Which types of non-dairy milks work best?

Not all non-dairy milks are created equal; they vary in fat and protein content, as well as flavor profiles. Oat milk is often a reliable choice, as it is rich enough to create a nice microfoam when steamed. Soy milk can also foam well, but it can be tricky: it tends to curdle at temperatures above 130 degrees Fahrenheit, so it's best to start with it cold. Additionally, it pairs better with less acidic coffee, as acidity can cause separation. Almond milk faces similar challenges, requiring lower temperatures and often lacking sufficient protein for a smooth microfoam.
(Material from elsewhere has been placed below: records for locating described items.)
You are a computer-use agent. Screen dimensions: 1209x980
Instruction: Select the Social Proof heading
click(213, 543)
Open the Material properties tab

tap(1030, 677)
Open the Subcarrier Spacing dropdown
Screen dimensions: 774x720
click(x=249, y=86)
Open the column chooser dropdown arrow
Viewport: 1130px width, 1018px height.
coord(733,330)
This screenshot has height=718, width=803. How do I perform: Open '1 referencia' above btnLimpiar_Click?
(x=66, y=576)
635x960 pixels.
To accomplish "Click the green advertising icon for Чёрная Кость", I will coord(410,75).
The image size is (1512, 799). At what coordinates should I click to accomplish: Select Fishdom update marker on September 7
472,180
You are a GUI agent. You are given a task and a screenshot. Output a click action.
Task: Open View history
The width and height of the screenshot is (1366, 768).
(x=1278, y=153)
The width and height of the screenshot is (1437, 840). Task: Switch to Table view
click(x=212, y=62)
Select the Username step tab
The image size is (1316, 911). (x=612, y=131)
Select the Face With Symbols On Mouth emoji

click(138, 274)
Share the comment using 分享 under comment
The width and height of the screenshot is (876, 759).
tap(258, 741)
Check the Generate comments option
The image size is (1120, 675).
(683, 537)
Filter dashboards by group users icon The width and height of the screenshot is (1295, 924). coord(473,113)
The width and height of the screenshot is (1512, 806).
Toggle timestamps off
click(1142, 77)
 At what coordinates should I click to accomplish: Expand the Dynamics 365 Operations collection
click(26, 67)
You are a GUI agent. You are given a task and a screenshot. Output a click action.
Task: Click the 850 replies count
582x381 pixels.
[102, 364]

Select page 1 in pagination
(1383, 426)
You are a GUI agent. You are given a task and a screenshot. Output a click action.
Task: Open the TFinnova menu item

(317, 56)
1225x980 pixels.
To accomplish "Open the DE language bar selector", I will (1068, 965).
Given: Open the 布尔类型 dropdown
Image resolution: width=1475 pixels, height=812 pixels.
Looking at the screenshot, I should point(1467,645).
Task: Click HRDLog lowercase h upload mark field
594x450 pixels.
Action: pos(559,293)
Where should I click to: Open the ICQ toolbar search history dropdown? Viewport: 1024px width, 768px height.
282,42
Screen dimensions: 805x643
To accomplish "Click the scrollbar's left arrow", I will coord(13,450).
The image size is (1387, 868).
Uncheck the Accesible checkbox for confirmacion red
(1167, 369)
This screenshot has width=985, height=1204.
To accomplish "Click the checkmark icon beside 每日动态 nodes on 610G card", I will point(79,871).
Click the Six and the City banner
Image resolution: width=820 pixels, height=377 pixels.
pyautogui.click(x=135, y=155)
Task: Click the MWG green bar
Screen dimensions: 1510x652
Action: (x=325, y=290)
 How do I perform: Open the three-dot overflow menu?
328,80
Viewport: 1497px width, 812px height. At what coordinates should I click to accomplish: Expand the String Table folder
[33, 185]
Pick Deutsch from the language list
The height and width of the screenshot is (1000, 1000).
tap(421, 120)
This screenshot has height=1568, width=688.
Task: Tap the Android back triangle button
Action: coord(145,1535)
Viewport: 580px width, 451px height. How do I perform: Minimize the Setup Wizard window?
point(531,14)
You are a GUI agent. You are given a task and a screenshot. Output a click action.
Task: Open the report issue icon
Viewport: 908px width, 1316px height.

Another nut milk you might come across is cashew milk. However, it’s not ideal for foaming; it tends to be watery and separates easily, resulting in a thin foam if you manage to create one. Hemp milk is gaining popularity, but it also falls short, as it doesn’t produce strong bubbles and can curdle easily. Moreover, some people find its vegetable-like flavor unappealing.
There are also some poor choices. Coconut milk lacks enough protein for effective steaming, and any foam created tends to break down quickly. Rice milk is similarly inadequate, as it doesn’t have enough protein or fat for good steaming.
With so many non-dairy milk brands available, it’s hard to make specific recommendations. Instead, aim for barista blends for the best foaming results.